▸ **PASSAGE PROVIDED**:
::::::
Here’s the official spiel:

Alternately unsettling and affirming, devastating and delicious, The Nearest Exit May Be Behind You is a new collection of essays on gender and identity by S. Bear Bergman that is irrevocably honest and endlessly illuminating. With humor and grace, these essays deal with issues from women’s spaces to the old boys’ network, from gay male bathhouses to lesbian potlucks, from being a child to preparing to have one. Throughout, S. Bear Bergman shows us there are things you learn when you’re visibly different from those around you—whether it’s being transgressively gendered or readably queer. As a transmasculine person, Bergman keeps readers breathless and rapt in the freakshow tent long after the midway has gone dark, when the good hooch gets passed around and the best stories get told. Ze offers unique perspectives on issues that challenge, complicate, and confound the “official stories” about how gender and sexuality work.

But getting to the juicy stuff…

Genderfork: Your message comes across so well as a collection of essays. Over what period of time did you write this particular stack of them? Did you write many of them before you realized the theme of the book?

Bear: I wrote this book in about two years, from roughly the spring of 2007 to the spring of 2009. I think perhaps one or two of the pieces came before that, but no more than those. The theme emerged naturally, but the title story (about a woman on an airplane who refused to sit by me in order to avoid catching The Gay) really, shall we say, clarified my direction.

I really enjoy the essay format as a way to talk about whatever I’m thinking about, and so I am often settling down to write an essay even if I have no idea what project it is for. Last week’s, for example, was about the dishes my husband’s grandmother owned, which we now have and use. Since there’s not a dish anthology anywhere on my radar that one may sit a while. Though I do dream of someday being sufficiently famous to publish a volume of all the orphans. I have an essay about other people’s dogs that I love, and also one about my love of certain things that I wish I could publish somewhere. Oh, well.

Genderfork: I loved the “Velveteen Tranny” essay — especially the Theory section — because it articulates what so many of us in the Genderfork community are struggling with. What advice can you offer to those of us who are feeling like we’re “not really real”?

Bear: I’m really not in the advice business (I prefer to reserve it as a treasured hobby) but I do notice something as I travel and meet people. Here it is: there is nowhere in this macroculture for outlaws to feel really real. The best possible things I have seen so far, as far as what works, are projects like Genderfork in which some fabulous freaks just start taking up space. I am afraid we forget that we help each other to feel real, and that this is an awfully nice thing to be part of, even though sometimes it is uncomfortable. If I have advice, it might be “go love all over someone else who doesn’t feel really real. Rub yourself against them, literally or metaphorically, until you both feel warmer.”

Genderfork: I also really connected with “I’m Just Saying” (“I’m just saying: ‘I have never really felt like a girl’ is not the same as ‘I have always felt like a boy.'”) So far in your travels, have you found that “mainstream” audiences are able to grasp this concept? What helps it resonate?
::::::
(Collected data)
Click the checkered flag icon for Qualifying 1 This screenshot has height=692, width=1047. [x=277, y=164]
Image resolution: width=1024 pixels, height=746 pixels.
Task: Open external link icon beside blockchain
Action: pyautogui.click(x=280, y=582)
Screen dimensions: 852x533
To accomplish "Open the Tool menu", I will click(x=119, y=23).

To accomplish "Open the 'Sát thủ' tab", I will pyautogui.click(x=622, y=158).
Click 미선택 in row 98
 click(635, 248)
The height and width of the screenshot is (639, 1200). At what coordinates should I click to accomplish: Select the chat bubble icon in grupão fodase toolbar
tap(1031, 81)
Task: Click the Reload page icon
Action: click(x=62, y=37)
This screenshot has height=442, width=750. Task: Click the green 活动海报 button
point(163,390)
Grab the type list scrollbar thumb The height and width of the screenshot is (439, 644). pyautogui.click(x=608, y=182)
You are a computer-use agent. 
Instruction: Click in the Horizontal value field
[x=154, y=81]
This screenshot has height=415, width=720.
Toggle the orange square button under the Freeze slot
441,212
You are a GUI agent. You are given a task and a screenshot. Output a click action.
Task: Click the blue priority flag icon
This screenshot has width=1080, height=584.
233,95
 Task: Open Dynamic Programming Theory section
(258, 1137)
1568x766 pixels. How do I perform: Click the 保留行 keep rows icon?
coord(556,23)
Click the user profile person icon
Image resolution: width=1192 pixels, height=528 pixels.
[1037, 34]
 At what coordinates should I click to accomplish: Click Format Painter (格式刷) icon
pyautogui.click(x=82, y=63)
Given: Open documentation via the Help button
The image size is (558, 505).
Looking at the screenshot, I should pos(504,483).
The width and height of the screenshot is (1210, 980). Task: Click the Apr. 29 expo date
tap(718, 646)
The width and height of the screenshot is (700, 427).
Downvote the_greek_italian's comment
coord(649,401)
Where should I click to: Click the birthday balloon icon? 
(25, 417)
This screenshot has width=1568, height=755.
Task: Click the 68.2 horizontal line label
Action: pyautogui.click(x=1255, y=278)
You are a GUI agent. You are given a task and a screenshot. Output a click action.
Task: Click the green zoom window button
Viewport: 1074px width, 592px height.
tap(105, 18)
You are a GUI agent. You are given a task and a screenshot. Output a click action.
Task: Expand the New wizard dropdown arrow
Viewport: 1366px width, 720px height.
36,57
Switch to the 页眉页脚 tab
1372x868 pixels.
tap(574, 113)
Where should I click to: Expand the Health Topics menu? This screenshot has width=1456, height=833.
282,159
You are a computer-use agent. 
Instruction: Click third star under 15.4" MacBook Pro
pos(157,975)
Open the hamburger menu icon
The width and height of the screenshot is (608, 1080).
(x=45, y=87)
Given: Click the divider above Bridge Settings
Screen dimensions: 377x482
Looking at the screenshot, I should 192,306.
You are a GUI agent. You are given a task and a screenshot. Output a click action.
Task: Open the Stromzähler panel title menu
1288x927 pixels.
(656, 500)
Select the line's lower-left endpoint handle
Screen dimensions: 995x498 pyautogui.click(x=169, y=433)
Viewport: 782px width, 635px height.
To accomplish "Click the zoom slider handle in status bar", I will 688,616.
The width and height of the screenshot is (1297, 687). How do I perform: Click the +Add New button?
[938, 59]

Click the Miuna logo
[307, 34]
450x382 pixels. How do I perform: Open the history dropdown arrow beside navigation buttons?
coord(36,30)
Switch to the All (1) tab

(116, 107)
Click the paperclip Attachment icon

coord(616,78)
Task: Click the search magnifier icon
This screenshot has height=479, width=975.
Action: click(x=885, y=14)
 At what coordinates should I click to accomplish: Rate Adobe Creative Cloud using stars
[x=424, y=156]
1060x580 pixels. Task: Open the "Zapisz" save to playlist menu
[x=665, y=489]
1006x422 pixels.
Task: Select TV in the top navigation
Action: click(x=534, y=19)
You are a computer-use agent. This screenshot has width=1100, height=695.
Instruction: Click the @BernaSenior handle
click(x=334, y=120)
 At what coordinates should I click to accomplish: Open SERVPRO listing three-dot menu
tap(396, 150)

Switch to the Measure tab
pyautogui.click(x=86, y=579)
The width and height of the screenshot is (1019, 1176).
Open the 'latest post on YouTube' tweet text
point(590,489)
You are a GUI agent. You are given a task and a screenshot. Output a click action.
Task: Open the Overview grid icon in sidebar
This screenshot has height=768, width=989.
::::::
▸ **EXERCISE REQUIREMENTS**:
[a] Translate this sentence from the interview into Spanish: "I wrote this book in about two years, from roughly the spring of 2007 to the spring of 2009."
[b] Answer these questions using the interview:
(i) What is the title of the essay collection?
(ii) Whose dishes were the subject of Bear's essay from last week?
(iii) Which essay does the interviewer say has a Theory section?
[c] Write out everything in the interview from "Bear: I wrote" down to "clarified my direction.", keeping every word and punctuation mark the same.

▸ **EXPECTED RESPONSES**:
[a] Escribí este libro en unos dos años, aproximadamente desde la primavera de 2007 hasta la primavera de 2009.

[b]
(i) The Nearest Exit May Be Behind You
(ii) The dishes of Bear's husband's grandmother
(iii) "Velveteen Tranny"

[c]
Bear: I wrote this book in about two years, from roughly the spring of 2007 to the spring of 2009. I think perhaps one or two of the pieces came before that, but no more than those. The theme emerged naturally, but the title story (about a woman on an airplane who refused to sit by me in order to avoid catching The Gay) really, shall we say, clarified my direction.